+++ DATA RECORDS +++
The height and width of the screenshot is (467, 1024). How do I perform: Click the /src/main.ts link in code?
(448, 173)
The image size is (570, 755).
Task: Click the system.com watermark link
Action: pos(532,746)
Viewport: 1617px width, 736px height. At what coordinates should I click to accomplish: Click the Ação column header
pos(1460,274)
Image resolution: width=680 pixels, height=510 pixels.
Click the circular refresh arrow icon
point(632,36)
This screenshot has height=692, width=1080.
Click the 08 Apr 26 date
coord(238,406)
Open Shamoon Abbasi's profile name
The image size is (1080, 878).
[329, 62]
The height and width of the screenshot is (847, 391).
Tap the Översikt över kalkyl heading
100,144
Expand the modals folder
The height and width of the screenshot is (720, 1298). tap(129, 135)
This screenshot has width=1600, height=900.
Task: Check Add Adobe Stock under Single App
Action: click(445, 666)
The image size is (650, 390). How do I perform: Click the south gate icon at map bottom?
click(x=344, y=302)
+++
• _TO DO_:
Your task is to transcribe all of the entries word for word.

• _PROBLEM SOLUTION_:
The height and width of the screenshot is (467, 1024). How do I perform: Click the /src/main.ts link in code?
(448, 173)
The image size is (570, 755).
Task: Click the system.com watermark link
Action: pos(532,746)
Viewport: 1617px width, 736px height. At what coordinates should I click to accomplish: Click the Ação column header
pos(1460,274)
Image resolution: width=680 pixels, height=510 pixels.
Click the circular refresh arrow icon
point(632,36)
This screenshot has height=692, width=1080.
Click the 08 Apr 26 date
coord(238,406)
Open Shamoon Abbasi's profile name
The image size is (1080, 878).
[329, 62]
The height and width of the screenshot is (847, 391).
Tap the Översikt över kalkyl heading
100,144
Expand the modals folder
The height and width of the screenshot is (720, 1298). tap(129, 135)
This screenshot has width=1600, height=900.
Task: Check Add Adobe Stock under Single App
Action: click(445, 666)
The image size is (650, 390). How do I perform: Click the south gate icon at map bottom?
click(x=344, y=302)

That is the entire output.